====== GIVEN DATA

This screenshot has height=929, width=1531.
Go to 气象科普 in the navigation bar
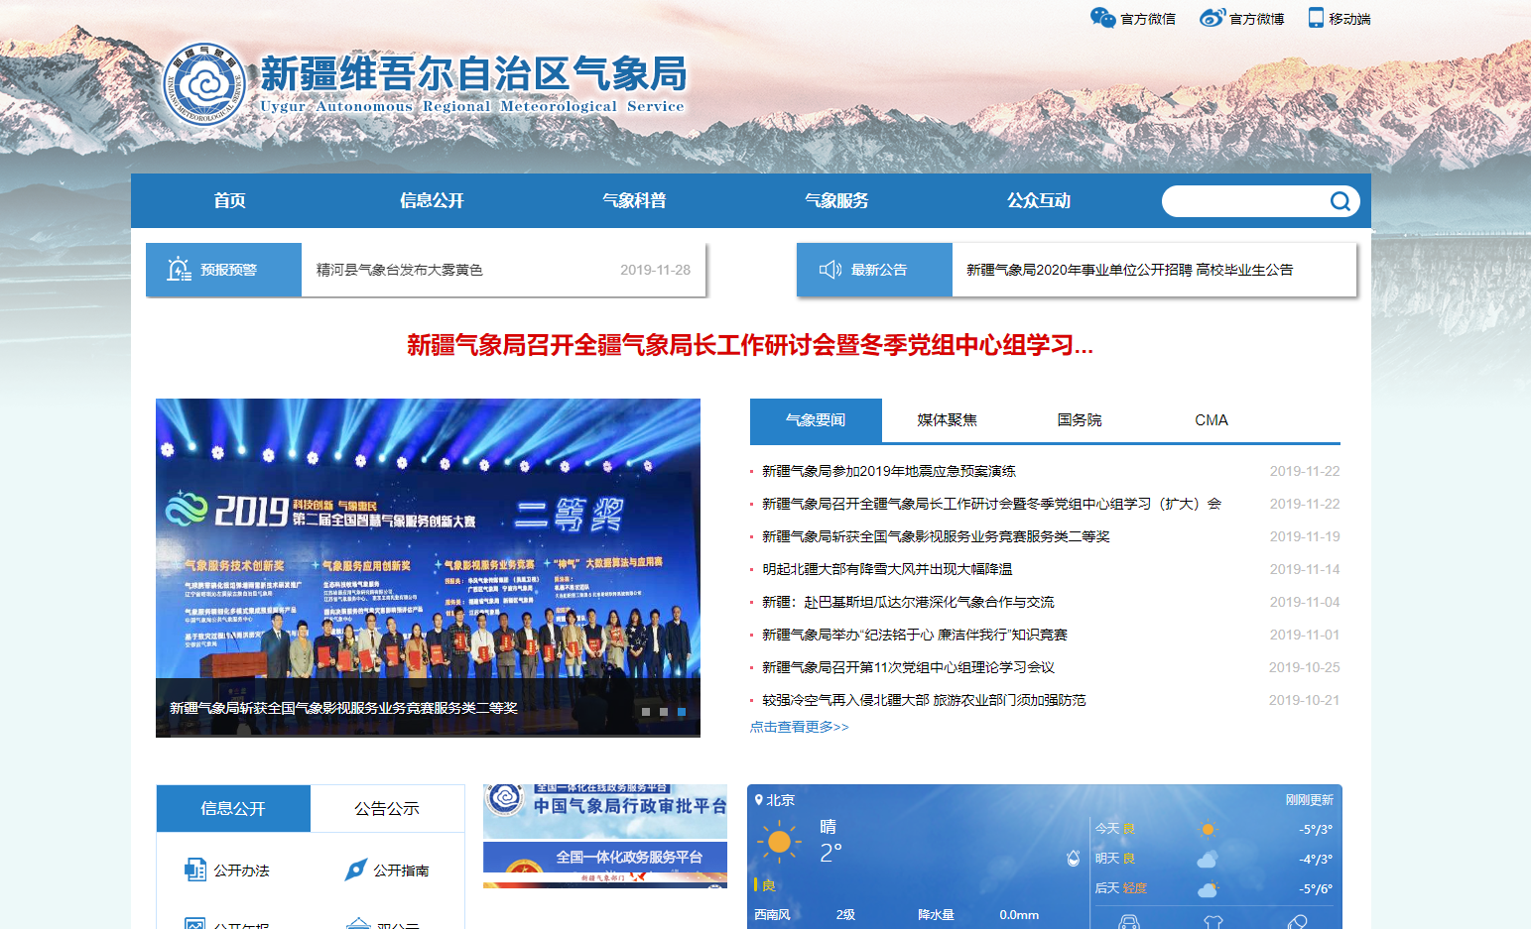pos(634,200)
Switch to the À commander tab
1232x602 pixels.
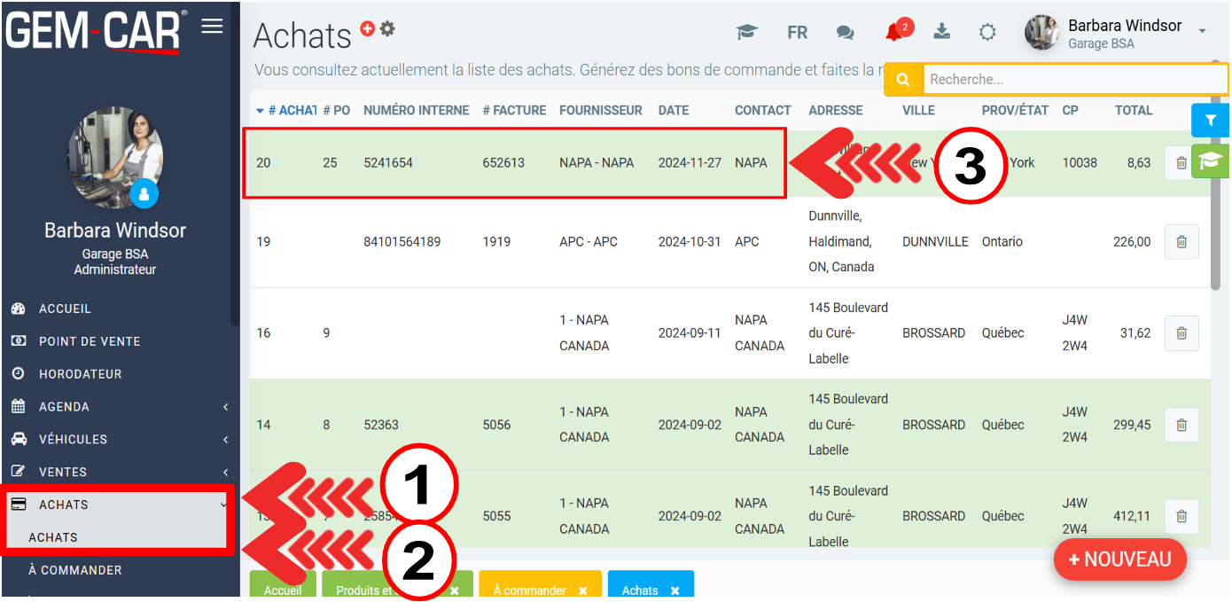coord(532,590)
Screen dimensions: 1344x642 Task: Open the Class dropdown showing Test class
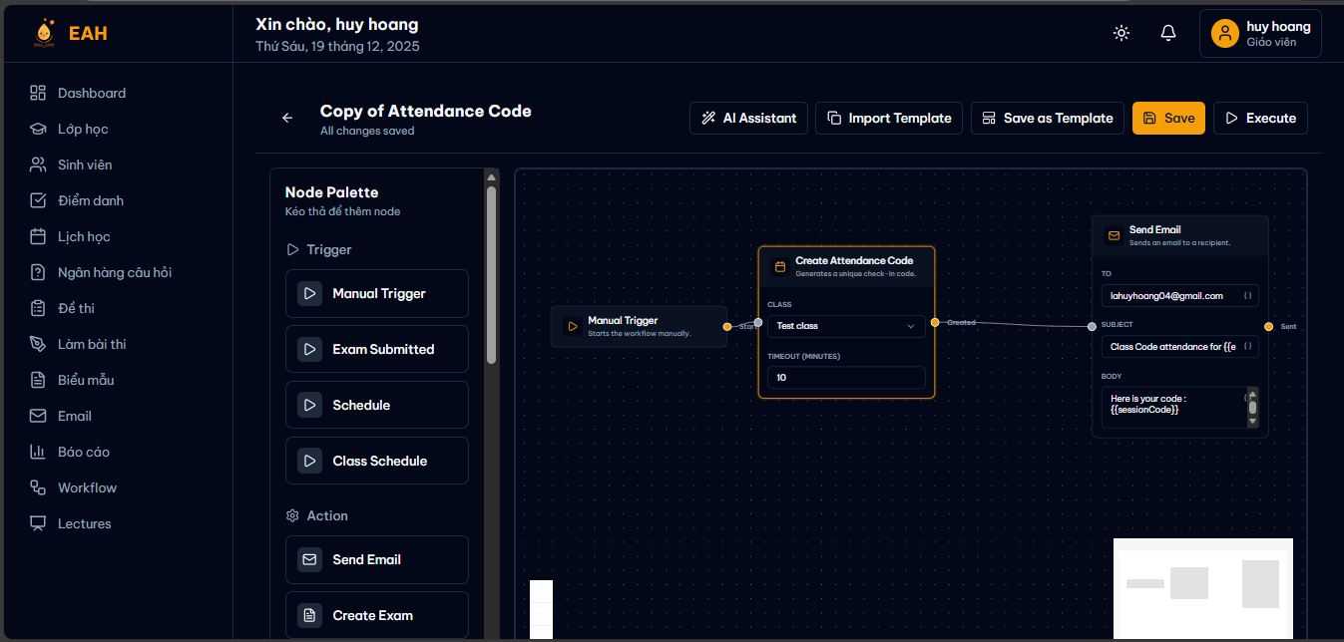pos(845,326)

============

- _STATED GOAL_: Swap "dropdown" for "drop-down menu" throughout these lines, keeping everything else unchanged, and write them out again without the pictures.

- _IN RESPONSE_:
This screenshot has height=929, width=1531.
Go to 气象科普 in the navigation bar
pos(634,200)
Switch to the À commander tab
1232x602 pixels.
coord(532,590)
Screen dimensions: 1344x642 Task: Open the Class drop-down menu showing Test class
pos(845,326)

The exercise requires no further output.